Gray Makeup: Fashion Phenomenon Translated for the Face

In recent years the color gray has paved a prominent reputation for itself on runways, draped as cozy sweaters, strutted in sexy ankle boots, and dressed up as a tailored suit. This fall, however, the color will leap from fashion to face, updating a woman’s look with the simple sweep of the lid. While makeup’s foray into gray might be a subtle reflection of a new economy, it more positively serves as a soothing force, revitalizing neutrality for beauty’s sake.

In fashion, we’ve seen gray’s ability to adapt. But the color’s versatility beyond the wardrobe is giving it staying power among beauty gurus as well. Emmanuelle Linard of Edelkoort Inc / Trend Union remarks, “[The industry] is making gray its new timeless basic, to be mixed with accents or other brownish neutrals. Well-being and beauty…will opt for the meditative and elegant sophistication of gray. For the Fall/Winter season, eye shadows adopt concrete hues for a refined city look, charcoal powders for a mysterious allure, or a metallic silver shine. Gray is an appeasing long-term story in times of centering on seductive essentials.”

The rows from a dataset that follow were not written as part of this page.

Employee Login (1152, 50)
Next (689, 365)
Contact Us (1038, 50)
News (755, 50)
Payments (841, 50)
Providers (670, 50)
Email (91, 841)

Linard explains that gray is a neutral color which signifies calmness and balance. “In a new democratic era of sharing, networking, and balancing, it is only natural that the color gray imposes itself as the color of osmosis. Merging extremes, offering relief to our hurt souls, blending in neutrality, gray will be the response for a changing generation in search of fairness and equilibrium.”

Who Can Wear Gray Make-Up?

Hair and make-up artist Assumpta Clohessy believes that gray makeup is rather difficult to work with because of its tendency to flatter particular skin tones. “Women with warmer, yellow or olive undertones look best in this color,” she explains. The contrast in undertones softens the gray from appearing too stark. Regarding hair color, she notices that Brunettes look best in the shade. When asked if gray-haired women could participate in the gray makeup trend, she feared it could be a bit much.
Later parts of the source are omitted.